Students used to never win. No matter how unreasonable, the courts always said the principals were right. Until the U.S. Supreme Court ruled, in Safford Unified School District, that strip searching students on little or no information goes to far.
This is NC's first attempt at this since Safford:
In re T.A.S. I don't usually post about juvenile cases, but this one cries out for coverage.
The Brunswick County Academy (below) is a school for troubled children. At the door to get in, there is a metal detector and a search of effects occurs.
On November 5, 2008, the school received a tip from one of the students that some pills were going around that weren't safe. The tip didn't name any students.
School principal, Sandra Robinson, then undertook a school-wide search, in children's pockets, shoes, socks, and finally, under outer clothing, including underneath girls' bras. The girls were required to perform a “bra lift,” where they “pull their shirts out,” “shake them,” and “go underneath themselves with their thumb in the middle of their bra [to] pull it out.” All in the presence of school officials and at least one male law enforcement officer.
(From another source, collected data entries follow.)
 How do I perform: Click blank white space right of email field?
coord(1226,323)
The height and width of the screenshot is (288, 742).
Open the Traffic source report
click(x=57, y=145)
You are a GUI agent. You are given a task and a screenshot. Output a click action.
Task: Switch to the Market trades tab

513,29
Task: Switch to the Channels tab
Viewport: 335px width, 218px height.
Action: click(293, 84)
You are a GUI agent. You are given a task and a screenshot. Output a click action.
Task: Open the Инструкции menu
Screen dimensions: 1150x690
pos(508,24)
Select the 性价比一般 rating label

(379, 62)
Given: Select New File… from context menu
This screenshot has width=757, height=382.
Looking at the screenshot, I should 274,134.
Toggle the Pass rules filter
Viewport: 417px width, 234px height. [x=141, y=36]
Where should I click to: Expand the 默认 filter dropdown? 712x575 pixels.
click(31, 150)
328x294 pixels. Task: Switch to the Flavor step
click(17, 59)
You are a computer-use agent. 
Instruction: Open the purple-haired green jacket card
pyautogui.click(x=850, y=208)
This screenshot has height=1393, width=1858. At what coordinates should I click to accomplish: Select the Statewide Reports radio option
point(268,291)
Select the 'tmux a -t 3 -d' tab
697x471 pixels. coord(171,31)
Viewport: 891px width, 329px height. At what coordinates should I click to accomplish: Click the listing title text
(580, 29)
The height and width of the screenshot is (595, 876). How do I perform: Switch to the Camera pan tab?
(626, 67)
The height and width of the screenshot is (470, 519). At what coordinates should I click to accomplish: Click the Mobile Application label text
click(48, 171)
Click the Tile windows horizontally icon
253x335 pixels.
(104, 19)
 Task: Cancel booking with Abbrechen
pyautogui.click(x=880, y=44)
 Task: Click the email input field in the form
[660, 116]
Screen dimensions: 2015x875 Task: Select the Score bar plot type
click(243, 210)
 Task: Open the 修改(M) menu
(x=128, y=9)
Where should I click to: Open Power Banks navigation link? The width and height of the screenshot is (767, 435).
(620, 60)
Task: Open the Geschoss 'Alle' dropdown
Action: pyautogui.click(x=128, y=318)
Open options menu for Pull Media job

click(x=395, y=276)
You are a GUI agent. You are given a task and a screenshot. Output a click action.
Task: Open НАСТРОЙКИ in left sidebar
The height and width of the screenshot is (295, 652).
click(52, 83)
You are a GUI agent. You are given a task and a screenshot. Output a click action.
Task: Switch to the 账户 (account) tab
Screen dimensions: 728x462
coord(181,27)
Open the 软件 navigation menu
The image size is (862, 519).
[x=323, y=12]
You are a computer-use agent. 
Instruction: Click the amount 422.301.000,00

The search was a blanket search for contraband, without any reasonable suspicion for particular students.
During the search, one student had a percocet pill on her. She was charged and challenged the search.
HELD: While generalized searches for weapons are allowed, this level of intrusion on so limited suspicion is unconstitutional.
Yay for rights of children to be free from being terrorized by schools! But just barely...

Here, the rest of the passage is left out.